Actiegroep De Grauwe Eeuw roept iedereen op om in actie te komen tegen symbolen van het kolonialisme zoals standbeelden, straatnaambordjes, gevelstenen door deze te ‘targetten’. Wat dat inhoudt laat het over aan degenen die in actie komen, maar het noemt het zelf ‘burge(r)lijke ongehoorzaamheid jegens koloniale verheerlijking’. Burgerlijke ongehoorzaamheid is ‘het opzettelijk overtreden van de wet of het negeren van bevelen van de overheid met een politiek doel’ . Doorgaans wordt daarmee per definitie geweldloze actie bedoeld, maar in dit geval valt niet uit te sluiten dat het ‘targetten’ uitmondt in gewelddadige actie.

Protest is goed, maar moet wel goed en proportioneel gericht zijn om zin en effect te hebben. Het is de vraag of het bekladden van een standbeeld van Jan Pietersz. Coen proportioneel is en veel medestanders buiten de harde kern van anti-racisten oplevert.
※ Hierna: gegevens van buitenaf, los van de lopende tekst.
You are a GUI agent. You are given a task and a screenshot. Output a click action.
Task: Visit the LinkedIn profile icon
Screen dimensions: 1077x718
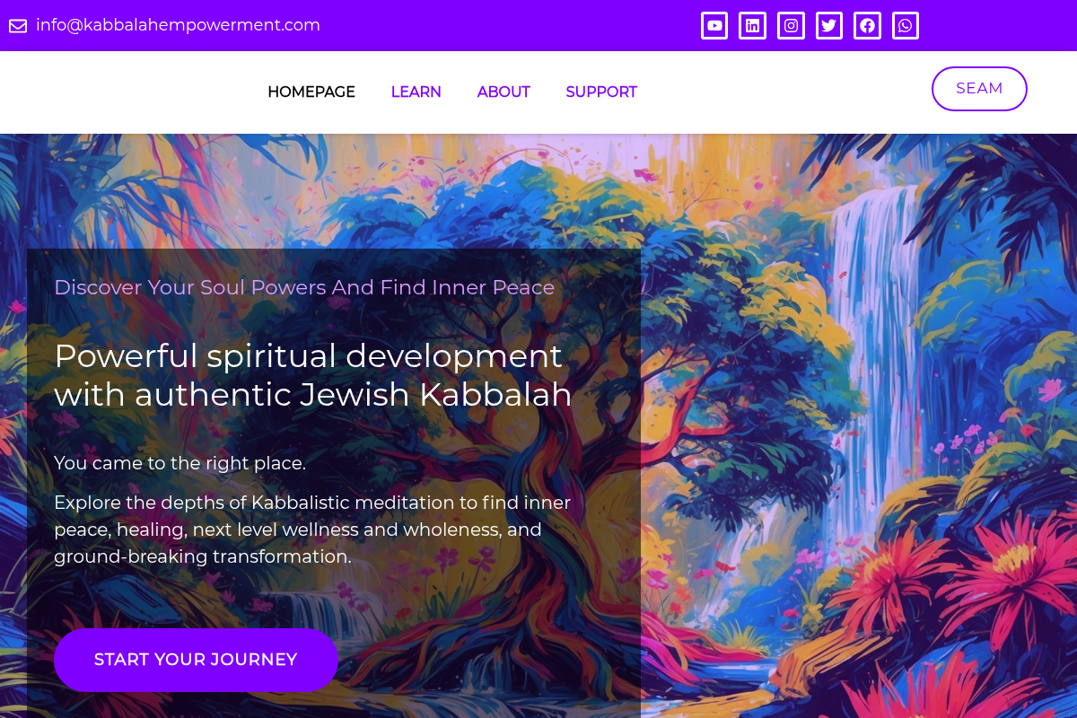tap(752, 26)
Daarbij gaat het om wat Patrice Lumumba ooit zei: ‘de bevrijding van de geest is lastiger dan het omverwerpen van koloniale regimes’. Vertaald naar de actie waartoe deze actiegroep oproept kan dat geparafraseerd worden met ‘de bevrijding van de geest is lastiger dan het targetten van symbolen van het kolonialisme’. Dat laatste leidt nog niet tot het eerste. Het gaat dus om bewustwording.

Mijn commentaar dat ik plaatste: ‘Begrijpelijk dat de actiegroep die zich ‘De Grauwe Eeuw’ noemt bewustwording over het kolonialisme wil vergroten. Dat is hard nodig. Dat kan bereikt worden door het aanpassen van het onderwijsprogramma. Maar het is de vraag of de beste manier om de bewustwording te vergroten het bekladden van standbeelden, straatnaambordjes etc is en/of het herschrijven van de geschiedenis is. Het is een strategie die averechts kan uitpakken en dan al snel z’n doel voorbijschiet. Kwestie van doel en middelen. Dus ja, geef informatie over wat er fout was aan het kolonialisme en de mentaliteit die dat mogelijk maakte, maar nee, probeer dat niet te forceren door het ‘creatief’ aanpakken van symbolen van dat kolonialisme. Dat verplaatst de aandacht naar bijverschijnselen die afleiden van de hoofdzaak. En geeft de tegenstanders onnodig munitie om de actiegroep dwars te zitten. Daar schiet niemand iets mee op.

Foto: ‘De sokkel van JP Coen heeft een VOC-logo met strop gekregen en er is Genocide op gespoten. (Foto HMC / Eric Molenaar)’. In het Noordhollands Dagblad, 25 oktober 2016.